La voz de él adquirió un tono afilado.

–Creía que estabas deseando que llegara el divorcio.

Keren se las arregló para controlar su voz.

–Preferiría que fuera cuanto antes, pero si tiene que ser más tarde, será más tarde.

–Puedo no firmarlos nunca.

–Cierto –asintió ella con una frialdad en fuerte contradicción con lo acalorado de las emociones que palpitaban bajo su piel–. Pero si no los firmas, conseguiré el divorcio según la ley de Agón.

–Dentro de diez años.

–Ocho y medio –corrigió ella–. Ya llevamos dieciocho meses separados.

Se habían casado en la isla de Agón y pasado en ella su corta vida matrimonial, por lo que la disolución de su matrimonio se regía por las leyes de allí. La ley estipulaba que, si uno de los esposos rehusaba el divorcio, el matrimonio podía disolverse sin su consentimiento a los diez años de la separación.

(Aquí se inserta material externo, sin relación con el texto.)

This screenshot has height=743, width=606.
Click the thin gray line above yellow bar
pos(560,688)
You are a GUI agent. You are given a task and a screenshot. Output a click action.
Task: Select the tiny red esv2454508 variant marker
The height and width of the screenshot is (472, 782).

La idea de esperar hasta entonces para ser totalmente libre resultaba insoportable. ¿Sería capaz él de aguantar tanto tiempo por despecho? ¿No le quedaba nada más con lo que atormentarla?

–¿Y cómo te han resultado estos dieciocho meses?

–Pregúntamelo mañana –Keren se levantó y apoyó una mano en la mesa para disimular la debilidad de su cuerpo–. Por favor, Yannis, vete. Tu presencia aquí me ha hecho enfadar y hoy no quiero estar enfadada. Estamos tristes los dos y no es una tristeza que podamos compartir –nunca habían podido hacerlo.

Las facciones de él se tensaron. Apretó los labios y la miró a los ojos.

Keren se preparó para un comentario mordaz por parte de él, pero este no se produjo. Yannis inclinó la cabeza.

–Te veré por la mañana –dijo.

Se levantó del banco y saltó al agua.